Recent live-in recovery graduate Eric Norton, originally from Tennessee, said that he had no trouble adjusting to the new environment. He remarked that those from San Francisco had a more challenging time, but that everyone pulled together.
  
Clients learn responsibility, leadership, and stewardship by working at the mission in the live-in recovery program. Those going through the program are tasked with maintaining the facility, along with daily chores. Senior residents help mentor new individuals entering the program, according to Norton.
   
After completing the program, aftercare is offered, which continues to provide a structure for graduates. In this, supportive life-skills coaching are emphasized, helping clients to avoid relapsing. Career enhancement classes are designed to help men find employment after completion of the program.
  
Those enrolled in the live-in recovery program stay for either nine months or for a full year. In 2017, Zingkhai said there have been two graduations, including the nonprofit’s 30th. Ten individuals graduated on February 18, and five graduated on June 17.
   
These graduations took place at a partner institution — City Life Church. The next graduation is slated for September. Zingkhai said City Life Church also helps with special events, in addition to providing teachers for some of the classes and mentoring programs.
  
Residents such as Norton had just decorated for the annual Christmas dinner for the homeless before the December flooding.
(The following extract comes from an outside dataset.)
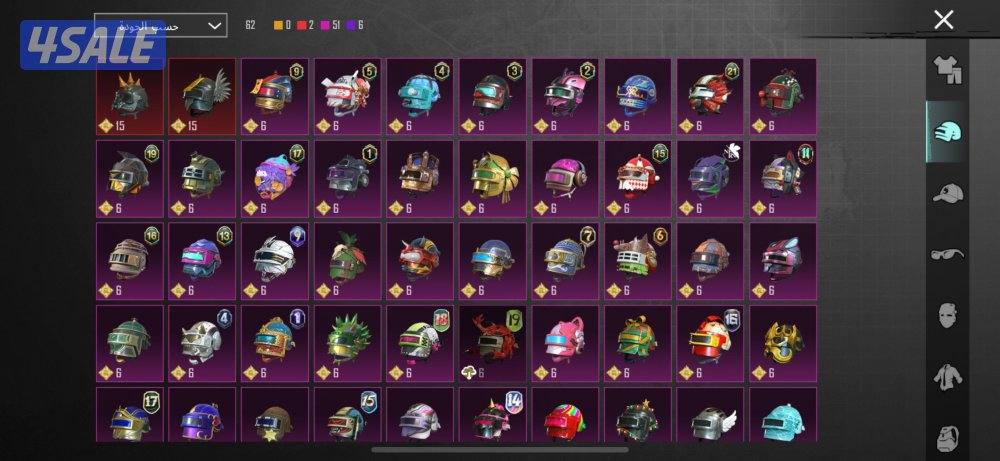Open the sunglasses category icon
Norton recalled the morning of the flood.
   
Early in the morning, Norton said he was awakened by water hitting his window. His room was right underneath where a fire-hydrant — apparently struck by a vehicle — was spewing.
   
Norton said that within minutes, the situation became chaotic. He said that House Manager Doug Hopkins reassured the nervous residents that everyone would be taken care of as the facility continued to flood. Norton said that everyone realized that they wouldn’t be able to stay.
   
Fortunately for Cityteam’s 26 residents, neighboring Outpost Church opened its doors, offering a place for them to hang out until they were relocated to the Cityteam facility in Oakland. They stayed in Oakland for the first week after the flood before being relocated.
  
Norton is currently pursuing his certification to become a drug and alcohol counselor. In so doing, he plans to work as a Cityteam intern for six months. His goal is to help fellow veterans. He had moved to San Francisco in 2010 after completing his military service.
   
Similar to others, in the months leading up to his graduation, Norton looked to the future, attending job fairs and conducting job searches. He said that the program helped him to not only get back on his feet, but that it reestablished the skills necessary for him to help himself. Now he is set to help others.
   
Graduates from the live-in recovery program, as well as the chronically homeless, may be eligible for transitional shelter at the facility. Space is limited to 10 men at the transitional shelter. Clients must be enrolled in school, working or looking for a job in order to qualify.
   
Cityteam relies primarily on donations, fundraisers, and partnerships to support its initiatives, according to Zingkhai. One recent fundraiser included the One Mile Bang Run in Los Gatos in late June. Zingkhai said race entry fees directly helped Cityteam San Jose to fulfill its mission in all its programs.